[begin Article]

Ms. Rothstein submitted her paper entitled  “Defending the Remnants: American Jews Respond to Poland’s 1968 Anti-Zionist Campaign.”  As the title suggests the Rothstein paper deals mostly with the actions by the organized American Jewish community in response to the Polish communist dictatorship's "Anti-Zionist" campaign in 1968. Based on primary sourcesit is relevant to the story of the Polish Americans as the Communist anti-Semitic campaign led to a wave of emigration from Poland comprised of roughly two-thirds of the remaining Polish Jews with thousands, mostly intelligentsia, immigrating to the U.S. Rothstein relates it to the Polish Communist government reactionaries’ turn against the country’s liberals, intellectuals, students – all in the relevant context of the Cold War. It’s not a paper that discusses anti-Semitism in Poland. It discusses the efforts of the American Jewish leadership to end the state-sponsored anti-Semitism in Communist Poland as a form of repression of freedom and democracy by the issuing of public statements and organizing protests, to calling for the revocation of Poland’s Most-Favored-Nation (MFN) status and allowances for Polish Jews wishing to immigrate to the United States. The efforts of the American Jewish organizations also included a push for exceptions to American immigration policy. The text is very descriptive and aptly discusses tensions around Most-Favored-Nation status, immigration laws, former Communist party members.

[end Article]
[begin Material]

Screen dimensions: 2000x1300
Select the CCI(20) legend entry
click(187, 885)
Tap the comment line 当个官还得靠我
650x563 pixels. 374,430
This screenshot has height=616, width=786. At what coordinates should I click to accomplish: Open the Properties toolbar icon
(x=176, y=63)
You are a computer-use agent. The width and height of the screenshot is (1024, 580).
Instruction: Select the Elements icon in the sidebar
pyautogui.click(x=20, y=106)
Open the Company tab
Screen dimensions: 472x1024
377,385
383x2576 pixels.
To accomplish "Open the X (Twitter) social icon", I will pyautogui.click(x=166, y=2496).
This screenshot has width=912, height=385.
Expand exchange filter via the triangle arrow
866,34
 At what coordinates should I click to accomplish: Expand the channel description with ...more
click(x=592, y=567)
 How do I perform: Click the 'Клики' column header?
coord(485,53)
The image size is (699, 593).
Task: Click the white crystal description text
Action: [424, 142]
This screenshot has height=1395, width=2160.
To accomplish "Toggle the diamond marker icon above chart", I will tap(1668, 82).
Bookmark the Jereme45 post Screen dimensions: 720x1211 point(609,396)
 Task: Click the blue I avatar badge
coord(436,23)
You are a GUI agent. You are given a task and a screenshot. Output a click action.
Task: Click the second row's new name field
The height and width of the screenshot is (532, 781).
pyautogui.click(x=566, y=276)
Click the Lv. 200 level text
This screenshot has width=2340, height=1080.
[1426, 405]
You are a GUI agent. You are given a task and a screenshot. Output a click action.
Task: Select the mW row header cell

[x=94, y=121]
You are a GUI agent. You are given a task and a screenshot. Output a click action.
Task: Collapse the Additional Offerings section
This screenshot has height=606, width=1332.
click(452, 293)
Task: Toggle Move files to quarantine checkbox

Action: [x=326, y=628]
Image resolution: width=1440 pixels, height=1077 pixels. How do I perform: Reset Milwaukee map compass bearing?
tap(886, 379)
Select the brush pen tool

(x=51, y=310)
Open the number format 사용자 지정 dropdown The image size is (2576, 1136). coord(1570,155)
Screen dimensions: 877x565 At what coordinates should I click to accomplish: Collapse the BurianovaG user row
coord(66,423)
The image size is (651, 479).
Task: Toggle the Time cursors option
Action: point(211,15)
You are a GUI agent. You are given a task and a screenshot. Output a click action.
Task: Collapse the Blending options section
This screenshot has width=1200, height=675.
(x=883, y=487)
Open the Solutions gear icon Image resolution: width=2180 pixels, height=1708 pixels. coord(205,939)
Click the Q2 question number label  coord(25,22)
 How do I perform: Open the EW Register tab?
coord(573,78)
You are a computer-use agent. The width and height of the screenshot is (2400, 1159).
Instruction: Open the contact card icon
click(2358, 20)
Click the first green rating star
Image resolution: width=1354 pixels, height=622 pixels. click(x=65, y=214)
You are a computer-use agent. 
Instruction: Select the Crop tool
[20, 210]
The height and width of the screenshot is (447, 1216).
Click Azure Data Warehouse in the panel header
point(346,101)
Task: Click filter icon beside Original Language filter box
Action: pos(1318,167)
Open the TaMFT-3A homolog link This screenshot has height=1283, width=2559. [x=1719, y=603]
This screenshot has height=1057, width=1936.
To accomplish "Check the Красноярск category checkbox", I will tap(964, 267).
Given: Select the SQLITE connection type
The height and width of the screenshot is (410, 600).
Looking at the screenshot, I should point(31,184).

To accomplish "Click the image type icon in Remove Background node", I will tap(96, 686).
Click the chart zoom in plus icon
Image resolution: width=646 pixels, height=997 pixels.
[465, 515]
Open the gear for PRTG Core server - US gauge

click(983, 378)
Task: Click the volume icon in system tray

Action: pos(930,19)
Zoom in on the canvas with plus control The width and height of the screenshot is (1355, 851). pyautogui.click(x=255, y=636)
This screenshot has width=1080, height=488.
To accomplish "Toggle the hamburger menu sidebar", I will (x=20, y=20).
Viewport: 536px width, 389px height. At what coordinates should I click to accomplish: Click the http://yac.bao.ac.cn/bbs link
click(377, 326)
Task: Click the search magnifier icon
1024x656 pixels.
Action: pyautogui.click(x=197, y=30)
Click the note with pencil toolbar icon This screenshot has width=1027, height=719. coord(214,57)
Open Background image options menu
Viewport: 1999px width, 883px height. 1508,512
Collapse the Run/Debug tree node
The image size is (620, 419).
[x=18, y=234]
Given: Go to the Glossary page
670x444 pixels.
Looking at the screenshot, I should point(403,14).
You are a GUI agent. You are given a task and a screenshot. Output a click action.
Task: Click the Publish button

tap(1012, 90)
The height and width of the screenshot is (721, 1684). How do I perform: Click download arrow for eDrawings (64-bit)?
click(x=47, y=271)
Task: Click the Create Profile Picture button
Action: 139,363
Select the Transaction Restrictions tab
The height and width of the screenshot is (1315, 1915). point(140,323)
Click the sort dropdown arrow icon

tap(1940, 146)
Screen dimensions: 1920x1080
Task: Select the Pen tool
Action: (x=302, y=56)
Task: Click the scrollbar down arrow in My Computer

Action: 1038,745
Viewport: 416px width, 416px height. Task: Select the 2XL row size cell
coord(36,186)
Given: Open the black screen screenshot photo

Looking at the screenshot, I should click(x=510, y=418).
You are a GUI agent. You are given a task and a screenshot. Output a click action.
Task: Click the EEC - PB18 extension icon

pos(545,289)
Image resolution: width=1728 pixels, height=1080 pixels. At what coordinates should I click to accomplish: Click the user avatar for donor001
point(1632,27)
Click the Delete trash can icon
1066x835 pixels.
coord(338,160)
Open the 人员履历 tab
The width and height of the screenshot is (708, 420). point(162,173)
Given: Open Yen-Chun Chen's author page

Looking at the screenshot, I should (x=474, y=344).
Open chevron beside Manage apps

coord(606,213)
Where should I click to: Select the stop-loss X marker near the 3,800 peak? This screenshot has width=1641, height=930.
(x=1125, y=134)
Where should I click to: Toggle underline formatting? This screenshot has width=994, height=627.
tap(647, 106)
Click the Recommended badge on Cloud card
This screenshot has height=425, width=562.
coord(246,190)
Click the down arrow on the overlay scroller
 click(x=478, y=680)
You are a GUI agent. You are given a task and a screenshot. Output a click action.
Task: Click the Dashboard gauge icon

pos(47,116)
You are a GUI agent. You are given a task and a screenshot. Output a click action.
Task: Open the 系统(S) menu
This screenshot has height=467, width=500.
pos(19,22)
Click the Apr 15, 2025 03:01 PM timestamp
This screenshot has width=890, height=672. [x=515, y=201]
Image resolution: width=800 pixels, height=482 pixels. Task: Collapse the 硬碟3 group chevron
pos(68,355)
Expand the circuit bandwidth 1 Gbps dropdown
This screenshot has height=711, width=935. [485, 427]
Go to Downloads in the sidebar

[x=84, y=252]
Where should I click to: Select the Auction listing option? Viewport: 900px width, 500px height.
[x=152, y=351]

[end Material]

Written task 1:
In the review of the Rothstein paper, what share of the remaining Polish Jews emigrated from Poland in the wave that followed the 1968 campaign?
Written task 2:
Pick up the review of the Rothstein paper after its last sentence and carry it forward.

Exercise response 1:
Roughly two-thirds of the remaining Polish Jews.

Exercise response 2:
Presidents Tom Napierkowski and Grazyna Kozaczka. Photo by Marcin Mazurkiewicz


There were several Skalny Civic Achievement Awards presented to “honor individuals or groups who advance PAHA's goals of promoting research and awareness of the Polish-American experience and/or have made significant contributions to Polish or Polish-American community and culture.”

Karen Majewski with Tom Napierkowski. Photo by Scott Whittle

A. Dr. KAREN MAJEWSKI was recognized for her unwavering efforts to revitalize Hamtramck, one of America’s oldest and most interesting Polonia’s communities located in the heart of Detroit. Her efforts include preserving and promoting Polish cultural heritage in this community. Majewski was elected Hamtramck’s first woman mayor in 2005, since then re-elected twice (2009, 2013). Former executive director of PAHA, she has also organized exhibits devoted to the Polish presence in Detroit, published works related to the Polish-American identity, and continues to work on community revitalization programs.  She is also being recognized for her work as the Curator, of Polish and Rare Books at Polish Mission of the Orchard Lake Schools. Dr. Majewski has previously received the 2004 Halecki Award for her book Traitors and True Poles:Narrating a Polish-American Identity, 1880-1939 (Athens: Ohio University Press, 2003). The book was also recognized by the Kulczycki Prize in 2000 for its unique contribution to the history of Polish-American literature. In 2001 she organized the Detroit Historical Museum exhibit, The Polish Presence in Detroit. Dr. Majewski is also the Piast Institute Fellow and a Board Member of the Dekaban Foundation.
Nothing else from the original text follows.